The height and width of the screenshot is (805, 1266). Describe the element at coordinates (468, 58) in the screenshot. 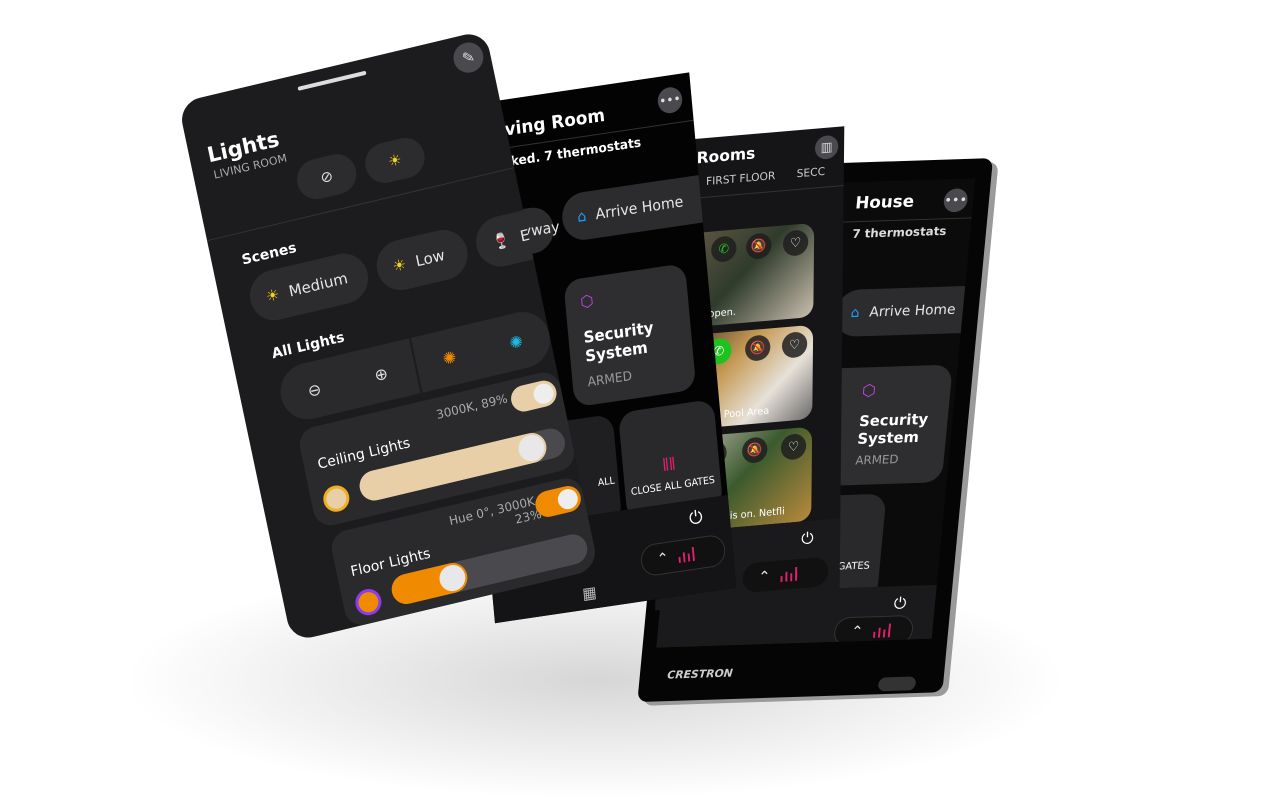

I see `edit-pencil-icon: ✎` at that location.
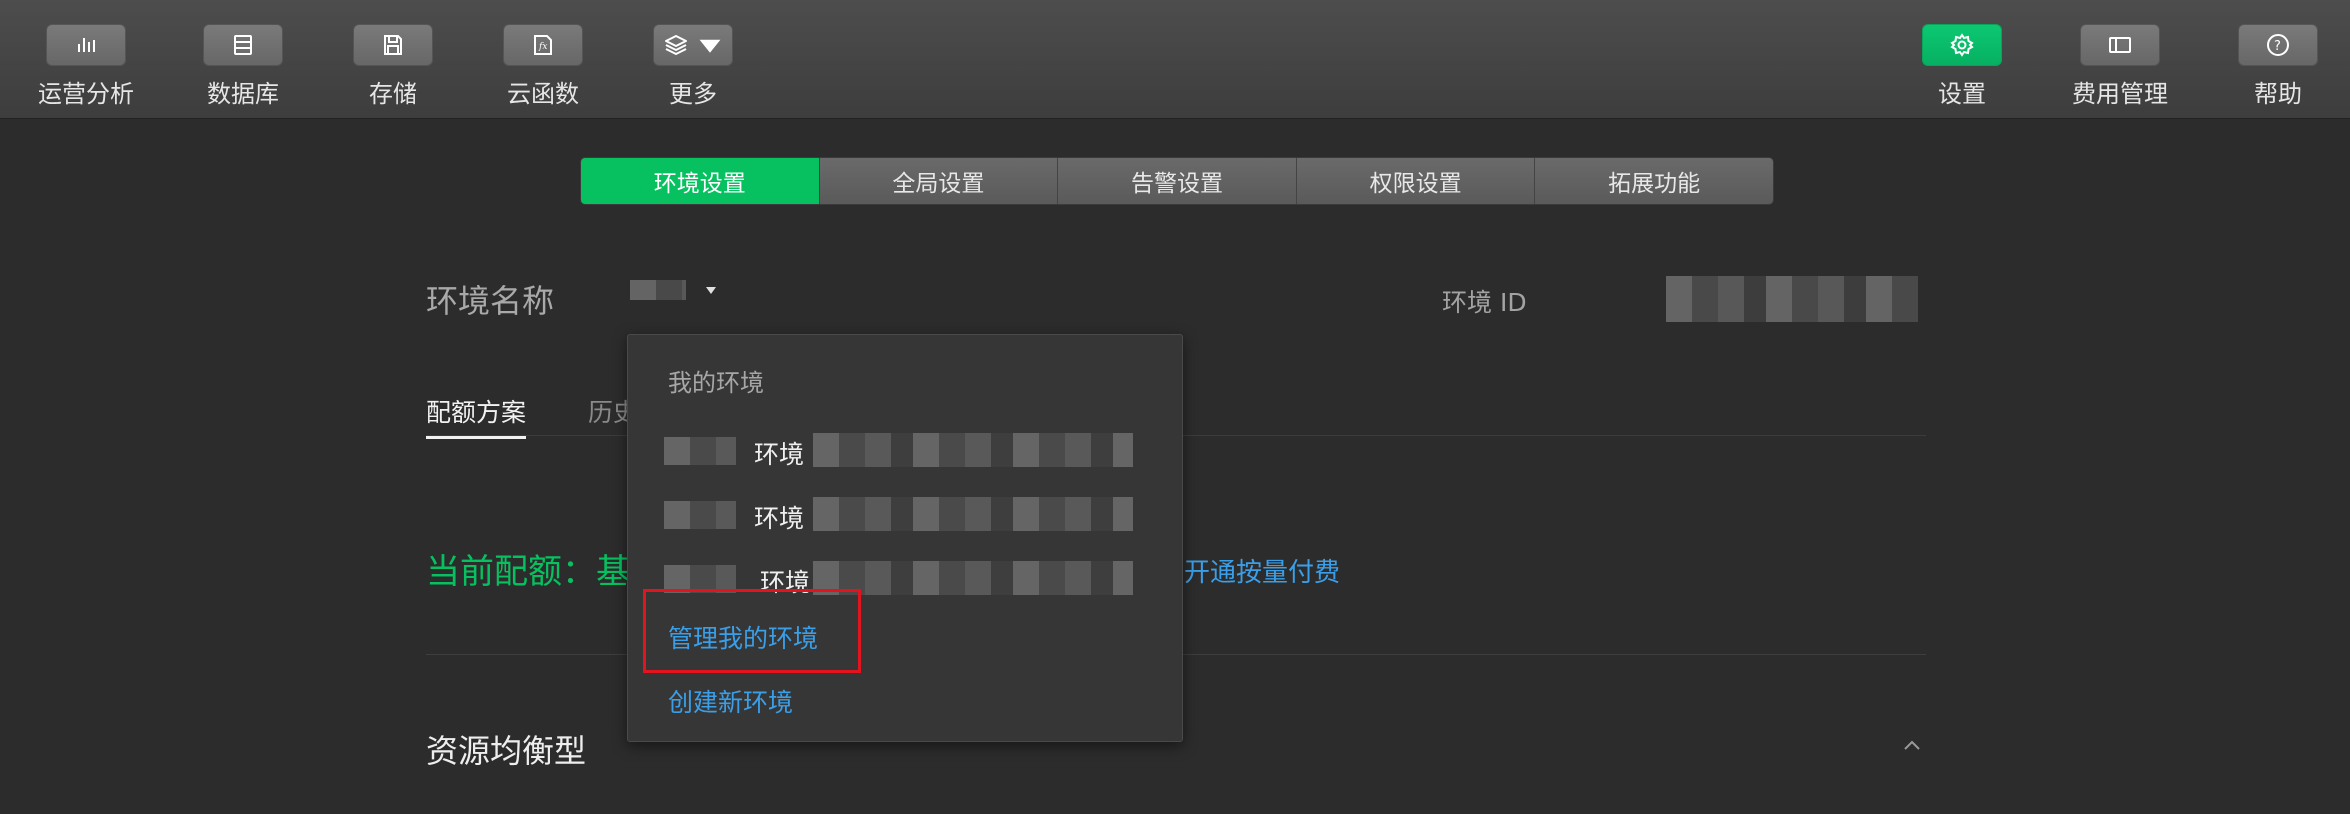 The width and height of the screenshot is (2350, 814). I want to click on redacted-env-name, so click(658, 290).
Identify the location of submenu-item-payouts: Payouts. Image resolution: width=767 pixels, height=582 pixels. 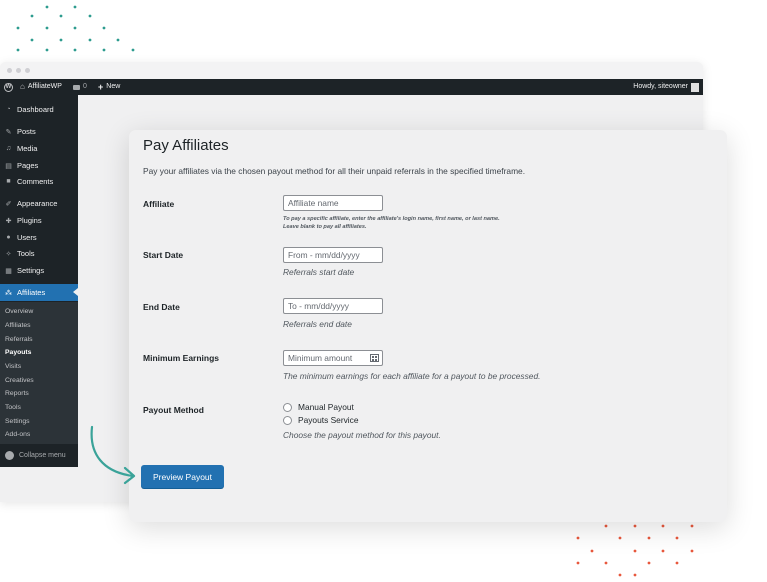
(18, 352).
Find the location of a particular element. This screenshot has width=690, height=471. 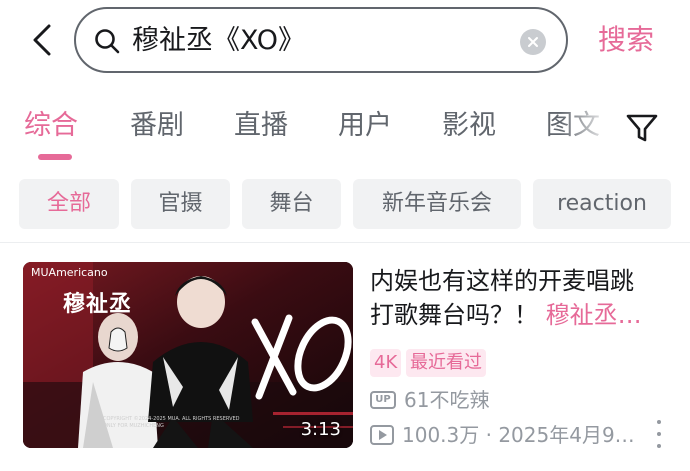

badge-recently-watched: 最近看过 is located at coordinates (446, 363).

==

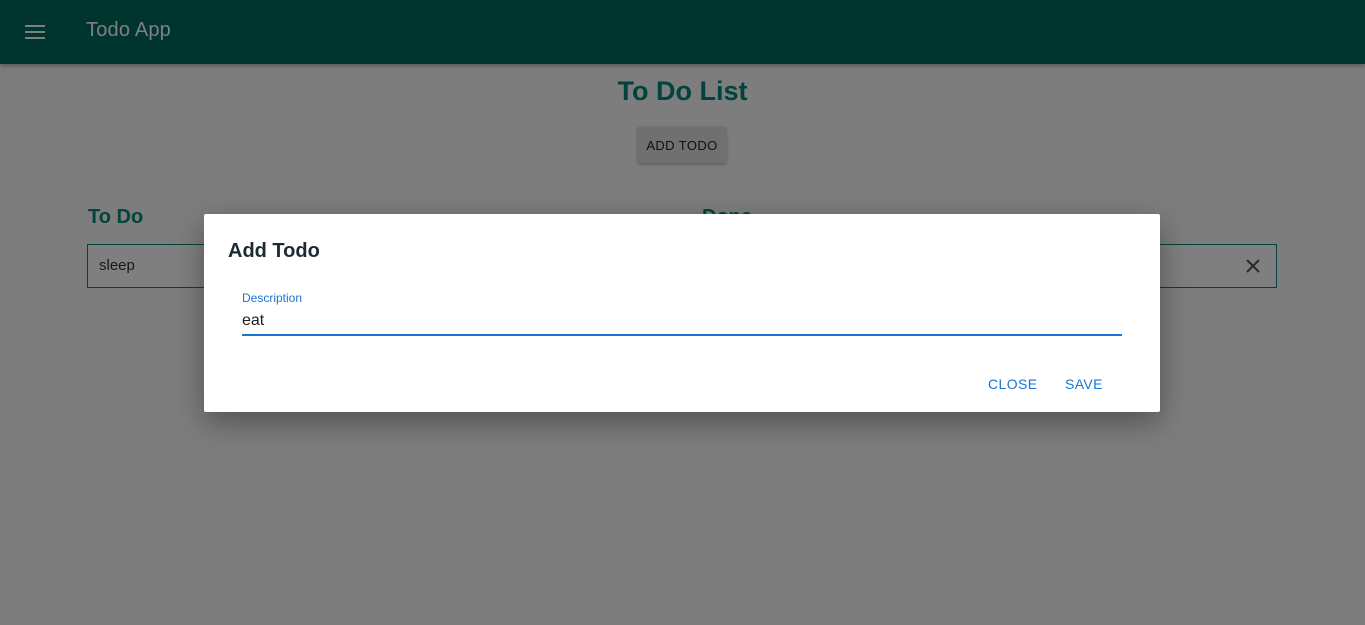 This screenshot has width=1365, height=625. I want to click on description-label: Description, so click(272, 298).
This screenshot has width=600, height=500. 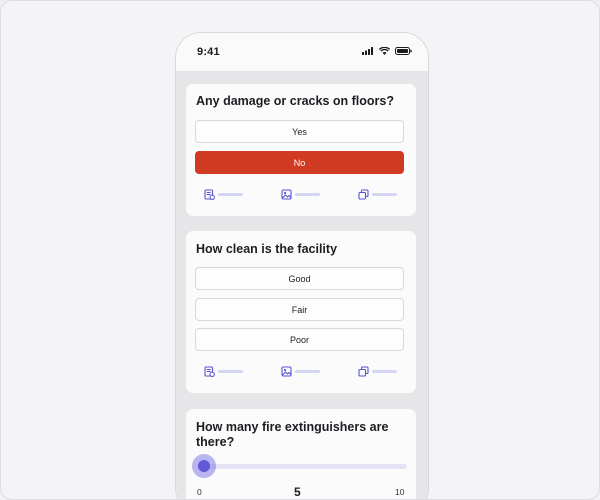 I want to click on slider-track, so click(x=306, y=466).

---

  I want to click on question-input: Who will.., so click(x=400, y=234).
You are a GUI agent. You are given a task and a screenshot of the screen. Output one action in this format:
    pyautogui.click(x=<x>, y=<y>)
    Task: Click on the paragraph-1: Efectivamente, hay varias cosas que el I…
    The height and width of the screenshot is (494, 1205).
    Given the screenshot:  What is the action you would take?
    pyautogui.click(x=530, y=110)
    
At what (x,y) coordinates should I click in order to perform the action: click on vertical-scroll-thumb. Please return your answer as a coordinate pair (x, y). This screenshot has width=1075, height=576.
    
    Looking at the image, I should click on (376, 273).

### Prompt
Copy the listing verbatim from the line with "Identify the location" up to and including the line with "badge-recently-watched: 最近看过 is", leaving out the pictures.

### Answer
Identify the location of submenu-item-payouts: Payouts. Image resolution: width=767 pixels, height=582 pixels. 
(18, 352).
Find the location of a particular element. This screenshot has width=690, height=471. 

badge-recently-watched: 最近看过 is located at coordinates (446, 363).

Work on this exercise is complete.